I quickly parked my car and walked towards this teal haven, a sense of anticipation filling me. As I walked inside I saw the Emporium's owner finishing up his introduction for Rebecca, and she started speaking as I sat down. I hung off Rebecca's every word, thrilling at the thought of her creating special scents for the film and music stars I knew by tabloid. I was first in the autograph line and Rebecca smiled at me as I handed my book over.
"Who should I make it out to?" Rebecca asked.
"Oh, um, Marisa please," my words tumbling out in my excitement.
I wanted to peek at what Rebecca had written, but made myself wait until I was in my car. Once sitting in the driver's seat, I opened the cover of my book and saw Rebecca’s words to me: "Hi Marisa, your signature scent is the flirtatiously floral Gigi. Love Rebecca."
The Fisher Boy
Scene: Pelican sitting on a wharf
Character: Boy fishing
Time limit: 15 minutes
He pulled the line back in again, heart-breaking disappointment spreading across his sun-blistered face.
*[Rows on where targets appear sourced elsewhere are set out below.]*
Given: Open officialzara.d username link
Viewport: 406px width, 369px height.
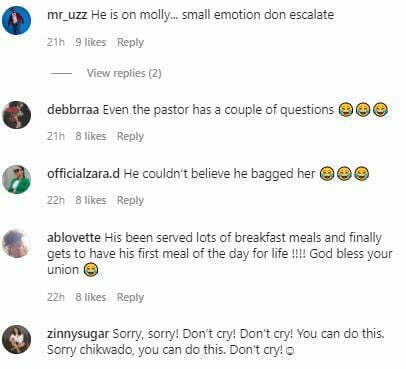Looking at the screenshot, I should coord(83,174).
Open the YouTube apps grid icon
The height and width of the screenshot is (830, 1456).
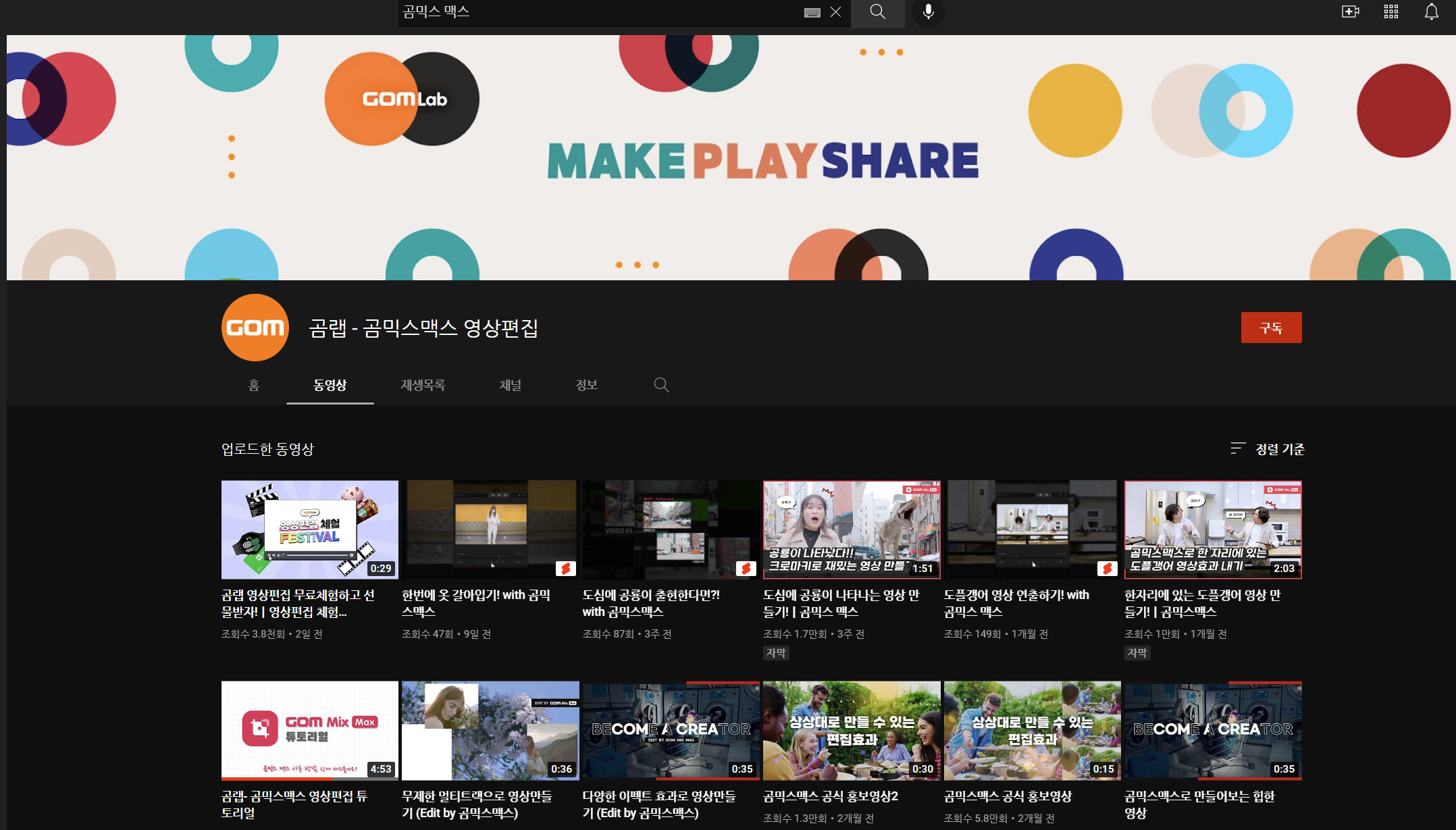(1390, 11)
The boy, who could not have been more than seven, had been fishing at this same spot every morning this week. And every morning he left after three hours, having spent his loaf of bread with no return on his investment.
Like me, a pelican had also been watching the scrawny boy’s pathetic fishing efforts each morning. I expect he was chuckling to himself, thinking fondly of the beak-full of fish he had enjoyed as the sun rose. From his vantage point on the wharf pylon the pelican’s black eyes watched on knowingly. He knew the secrets of the sea, and wasn’t going to reveal them to someone who didn’t even know what these fish ate.
The boy wasn’t from around here; that was obvious after the first morning he fished. His too-short T-shirt and ragged shorts looked like they were the only clothes he owned. I watched as he picked up his rod and empty bread bag, sighing with his whole body.
His small footsteps approached the doorway and I decided today I had to do something. This forlorn creature had been haunting my thoughts for five nights now. As the boy’s shadow approached I got up, grabbing my wallet from the bench beside me.
“Here,” I said, handing him a $10 note. “The fish are a bit temperamental this time of year.”
The small face, skin flaking from the freckled nose, beamed up at me, and the boy skipped back to the caravan park at the edge of the beach.